最後の魚が死んだのはここ1週間くらいの間だと思う。1,2ヶ月前に雌雄の対で買った。この魚を売っているのはまず稀なことと思って飛びついたのだが、地方のペットショップ事情に特に詳しいわけでもないのだから、とりあえず欲しかっただけなのかもしれない。

「ノソブランキウス・ラコビ」と書いてあった。3度目くらいの飼育だと思う。

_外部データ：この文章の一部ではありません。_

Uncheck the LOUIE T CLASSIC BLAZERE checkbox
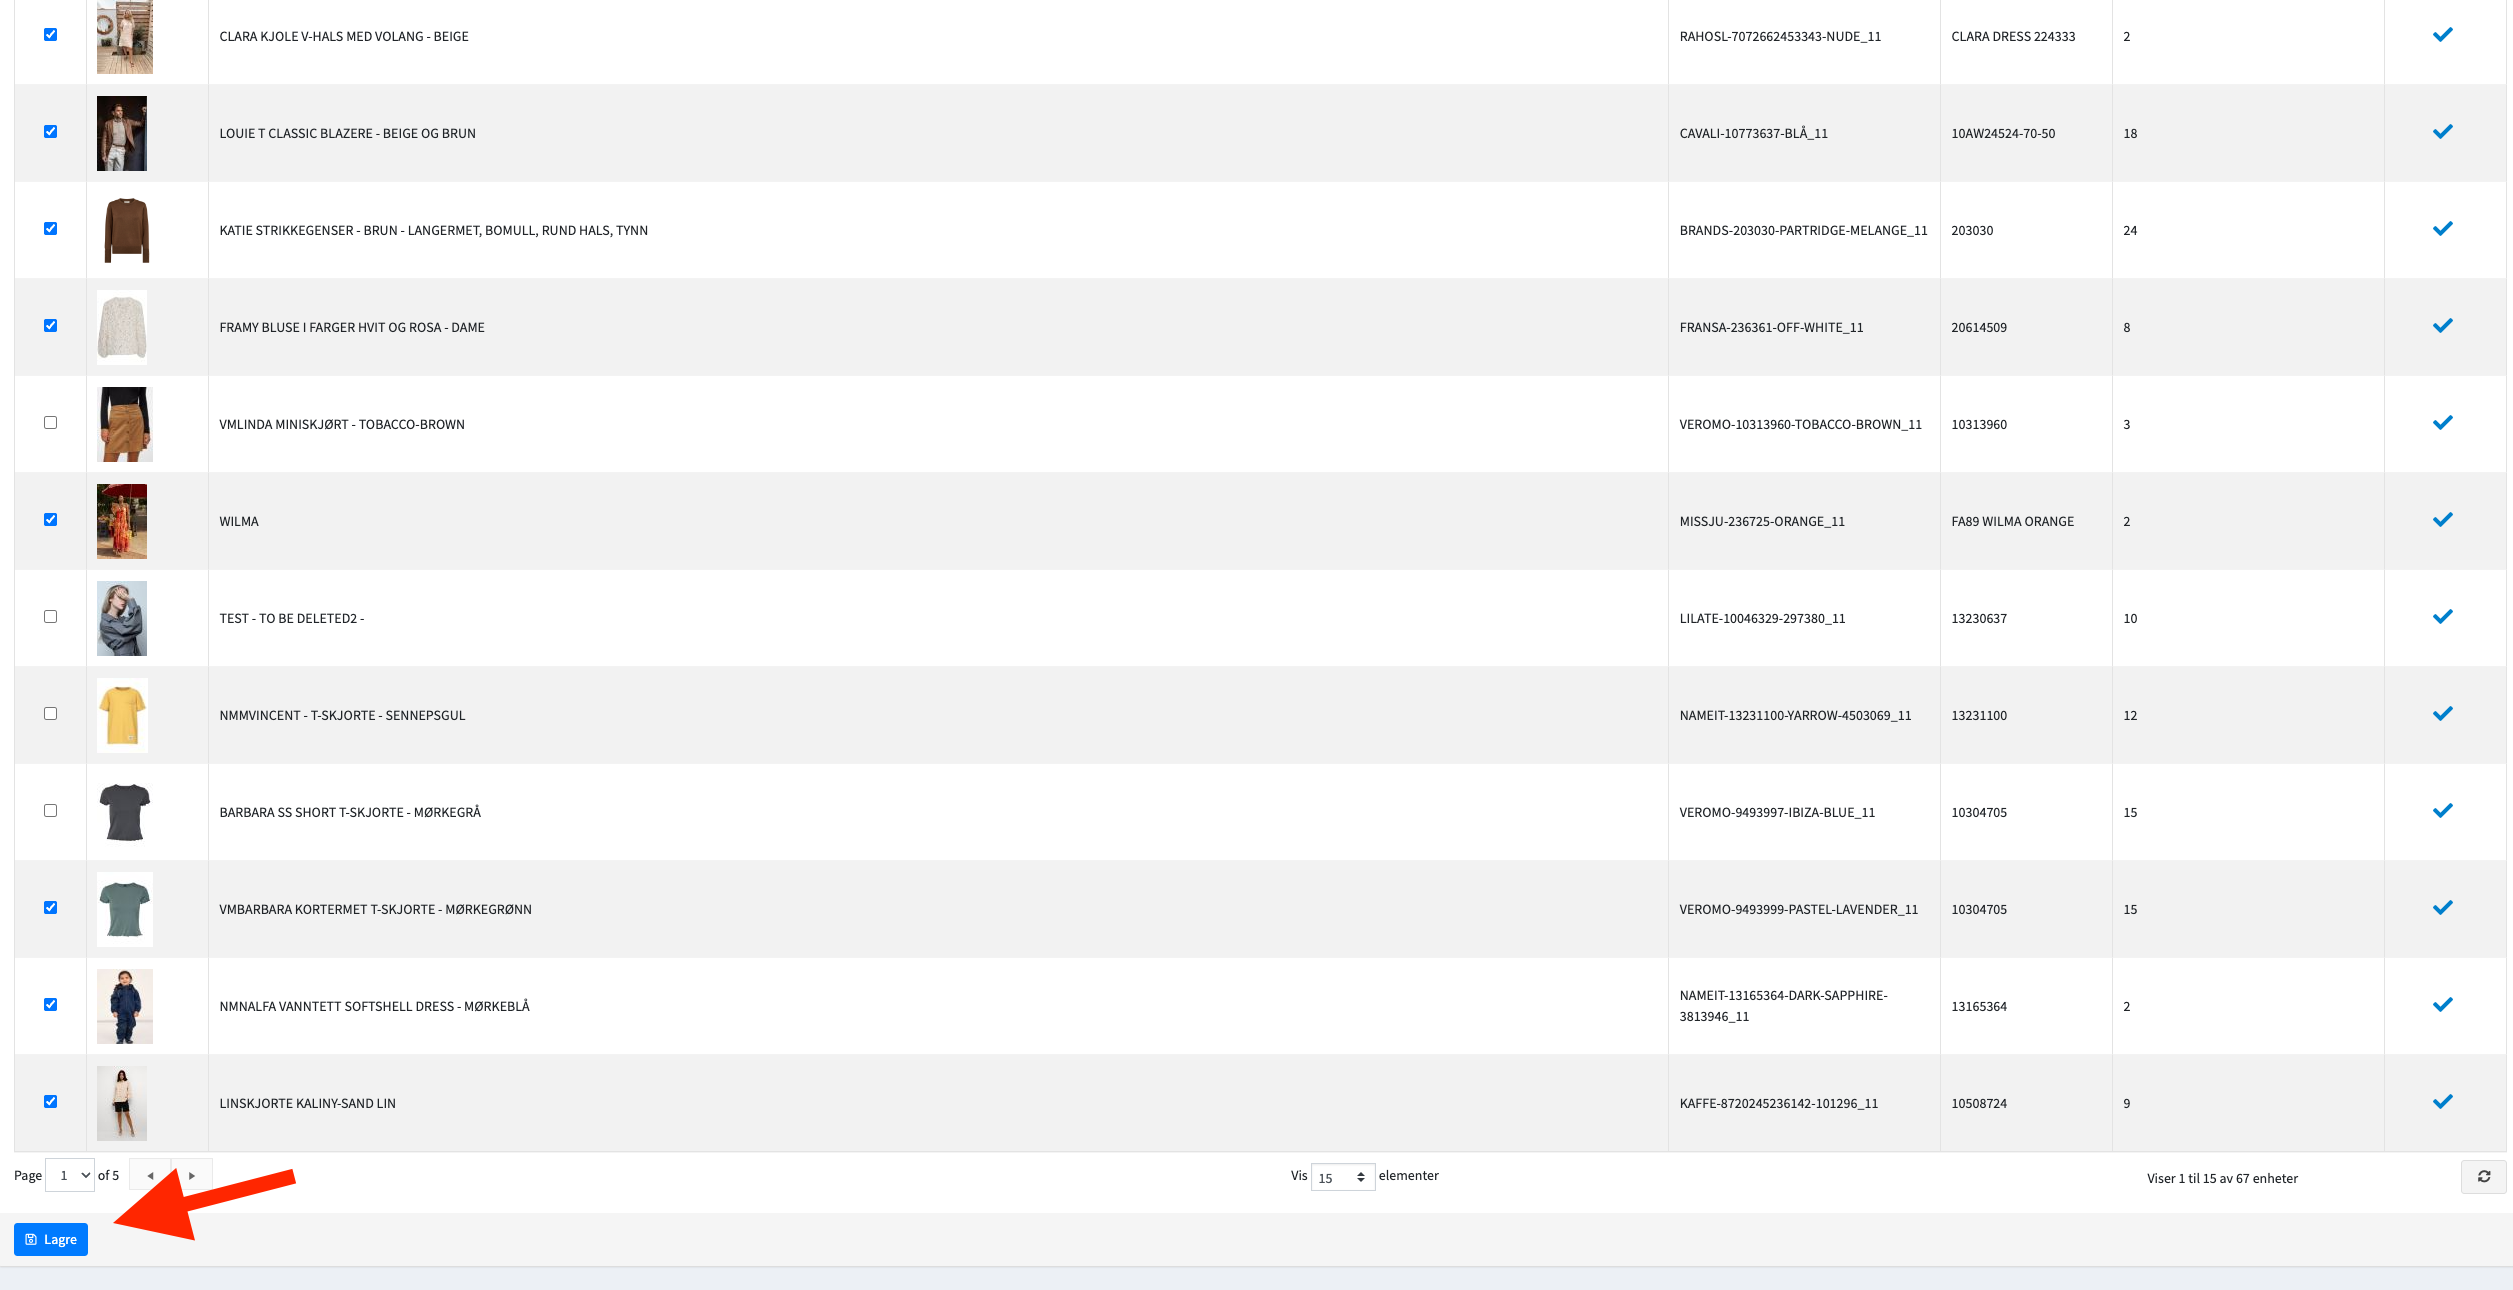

はじめは遠い田舎の実家にいた頃、なにかのテレビ番組で見た。この魚の珍しいところは、卵が湿った土の中で育つということだ。原産地では乾季と雨季がはっきりしているところが多いのか、ともかくも年中魚が育つような環境はなく、湿地に埋もれた卵の姿で水を待ち、雨季が来ると急成長、代をつなぐということらしい。
この魚は、僕の倫理感へそんなに負担をかけない。先に書いた生態のため、この魚は早く死ぬ。僕は飽きっぽく、ほかの魚などでは、飼育放棄してしまう可能性がある(あった)。それでも動物はたまに飼いたいと思ってしまう。その点、この魚は2,3か月で大量に卵を産んで死ぬ。水槽中の卵についてはおそらく貝が食べるだろう。インドヒラマキガイは放っておいても心配ない。風景である。

年始ごろから水槽にはミジンコがわいていた。これも昔いつか買ったのだ。ほとんどオオミジンコのようであり、これはインターネットで買ったものだ。気温のせいなのか、これは爆発的に増えた。水槽に大量の小さい動物がゆらゆらしているのは、なんとなく見ていると気分がいいものだ。僕はしばらく眺めていたが、その後、先の魚の投入でミジンコたちは全滅した。しかしミジンコも卵を残す。耐久卵は残っているだろう。

その前、去年のこととなると、もうほとんどあいまいだ。僕は去年から在宅で仕事を始めた。雇われてはいるのだが、正直なところ雇われている気があまりしない。上司と話したのはこれまで電話で4~5回、同僚となるとそれよりもっと少ないが、職務内容が違うというのが大きいが、不誠実そうだったので距離をとった。他部署との連絡もほとんど一括して上司が行っている。彼はコンプライアンスからなにからゆるゆるで、本社はカフカの城である。

とにかく、仕事はしなくてはならないのだが、近頃本当にやめたくなってきており、一方水槽に目を戻すのだが、ミジンコの前にはフェアリーシュリンプたちがいた。シーモンキーやトリオップスが比較的認知されているような気がする。これは耐久卵をもつ数種の甲殻類バラエティセットみたいなやつを買ったのだった。ホウネンエビやトリオップス、カイエビ数種が水槽を満たしていた時期があった。それらは大きく面白かった。たしかそれは去年だった。